William M. Stockbridge, of New York City, and John H. Atwood, of Kansas City, Mo., for appellee.

Before SANBORN and CARLAND, Circuit Judges, and RINER, District Judge.

RINER District Judge.

This was a bill in equity brought by the Kryptok Company, praying an injunction and accounting for an alleged infringement by the Stead Lens Company of two patents, one numbered 637,444 issued to John L. Borsch November 21, 1899, and the second numbered 876,933, issued to John L. Borsch, Jr., January 21, 1908. Both patents are for new and useful improvements in bifocal lenses to be used in spectacles and eyeglasses of the special character known as bifocal.

It is averred in the bill that the Kryptok Company is a corporation organized and existing under the laws of the state of New York and is the owner of these two patents; that the two patents are capable of conjoint use in one and the same lens; that the Stead Lens Company has made and sold bifocal lenses in infringement of both of these patents; and that the lenses so made and sold by the Stead Lens Company 'each constitutes a conjoint use of the inventions or improvements of both of said letters patent in one and the same bifocal lens.'

The Stead Lens Company filed an answer and, by leave of court, a supplemental answer, denying in detail the averments of the bill, setting up certain facts, and referring to prior patents and publications for the purpose of showing anticipation and consequent invalidity of the patents in suit. It is expressly denied in the answers that the patents are capable of conjoint use; that the patents, in view of the state of the art at the time they were issued, did not disclose any new or patentable invention, but that the alleged invention involved, if anything, simply mechanical skill and judgment, and that the Stead Lens Company has not infringed either of the patents. It is further averred in the answers that the Kryptok Company is not a bona fide corporation; that its promoters and organizers were its present nominal stockholders; that it had previously been engaged in an unlawful combination in restraint of trade; and that they organized this corporation as a nominal corporation in furtherance of said unlawful purpose of restraining trade and are still, in the name of the company, keeping up and carrying out said unlawful combination in restraint of trade.

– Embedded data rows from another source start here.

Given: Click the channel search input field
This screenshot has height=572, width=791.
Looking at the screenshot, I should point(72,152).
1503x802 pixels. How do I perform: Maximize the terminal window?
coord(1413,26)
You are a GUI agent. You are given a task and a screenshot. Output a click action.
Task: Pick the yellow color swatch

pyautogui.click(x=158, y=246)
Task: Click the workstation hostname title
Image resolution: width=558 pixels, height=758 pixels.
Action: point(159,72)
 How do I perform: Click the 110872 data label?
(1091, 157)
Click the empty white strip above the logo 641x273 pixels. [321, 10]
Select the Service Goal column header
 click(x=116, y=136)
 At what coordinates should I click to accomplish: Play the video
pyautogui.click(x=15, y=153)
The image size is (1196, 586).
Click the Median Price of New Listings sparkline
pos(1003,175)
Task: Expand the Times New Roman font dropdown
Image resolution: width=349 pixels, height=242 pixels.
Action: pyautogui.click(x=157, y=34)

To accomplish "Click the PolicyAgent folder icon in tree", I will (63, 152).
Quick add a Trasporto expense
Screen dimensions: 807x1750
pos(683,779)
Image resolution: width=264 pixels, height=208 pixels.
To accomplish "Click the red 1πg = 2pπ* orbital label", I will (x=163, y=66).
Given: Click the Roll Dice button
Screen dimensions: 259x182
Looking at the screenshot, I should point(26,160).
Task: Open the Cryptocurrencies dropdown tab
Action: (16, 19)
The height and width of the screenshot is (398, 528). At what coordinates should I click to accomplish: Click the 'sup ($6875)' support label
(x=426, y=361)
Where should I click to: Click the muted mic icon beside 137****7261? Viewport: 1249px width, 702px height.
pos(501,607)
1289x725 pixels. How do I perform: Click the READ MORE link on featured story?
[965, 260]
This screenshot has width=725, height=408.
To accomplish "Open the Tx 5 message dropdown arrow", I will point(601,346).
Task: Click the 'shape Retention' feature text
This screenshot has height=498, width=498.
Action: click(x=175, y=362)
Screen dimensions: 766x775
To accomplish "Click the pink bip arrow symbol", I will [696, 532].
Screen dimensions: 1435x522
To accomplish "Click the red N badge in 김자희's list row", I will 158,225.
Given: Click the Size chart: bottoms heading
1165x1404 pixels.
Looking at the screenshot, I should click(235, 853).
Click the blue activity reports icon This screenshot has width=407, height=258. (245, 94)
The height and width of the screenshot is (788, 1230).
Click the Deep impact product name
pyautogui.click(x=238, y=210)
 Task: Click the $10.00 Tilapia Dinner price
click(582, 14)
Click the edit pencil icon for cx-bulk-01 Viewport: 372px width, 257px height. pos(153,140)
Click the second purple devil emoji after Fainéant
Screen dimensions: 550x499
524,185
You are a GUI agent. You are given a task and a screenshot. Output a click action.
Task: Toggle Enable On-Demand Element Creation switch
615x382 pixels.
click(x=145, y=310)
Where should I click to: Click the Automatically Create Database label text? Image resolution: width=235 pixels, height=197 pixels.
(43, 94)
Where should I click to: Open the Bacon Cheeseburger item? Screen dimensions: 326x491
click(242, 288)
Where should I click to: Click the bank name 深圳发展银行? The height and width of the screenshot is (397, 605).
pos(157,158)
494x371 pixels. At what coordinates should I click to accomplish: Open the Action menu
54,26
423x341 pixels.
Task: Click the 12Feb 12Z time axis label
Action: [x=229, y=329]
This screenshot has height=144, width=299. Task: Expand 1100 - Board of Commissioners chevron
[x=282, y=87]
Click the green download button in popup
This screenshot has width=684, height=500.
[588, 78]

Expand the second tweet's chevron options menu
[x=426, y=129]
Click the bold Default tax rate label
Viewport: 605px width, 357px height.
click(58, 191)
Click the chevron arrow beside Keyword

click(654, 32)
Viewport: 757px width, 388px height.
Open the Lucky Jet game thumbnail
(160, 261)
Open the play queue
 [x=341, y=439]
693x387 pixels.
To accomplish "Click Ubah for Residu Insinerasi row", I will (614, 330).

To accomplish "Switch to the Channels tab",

A replication was filed, testimony taken, and at the hearing the district court entered an interlocutory decree granting the injunction prayed for in the bill and directed an accounting.

The patent issued to John L. Borsch contained but a single claim, as follows:

'A bifocal lens formed of two pieces of glass of dissimilar index and size placed and secured face to face, the smaller of said lenses being mounted in a recess in the larger of said lenses, and exposed upon one face of the latter, substantially as set forth.'

In the patent issued to John L. Borsch, Jr., claims 1, 2, 3, 7, and 8 are the only ones in suit. But one of these claims, claim 3, was selected by counsel for submission to the court as typical of the group of claims in this patent. It is as follows:

'A spectacle, eyeglass, or other optical lens consisting of the body portion having a selected index of refraction, and one or more portions of glass embedded in the surface of said body portion and integral therewith, the said embedded portion or portions having an index or indices, of refraction different from that of the main or body portion.'

If these patents are valid and susceptible of conjoint use, there can be no doubt, we think, but that the defendant's device constitutes an infringement. It only requires an inspection and comparison of the lenses manufactured by the Stead Company with those manufactured by the Kryptok Company to show that the two lenses are, for all practical purposes, identical. And indeed upon this question there is but little, if any, real conflict in the testimony.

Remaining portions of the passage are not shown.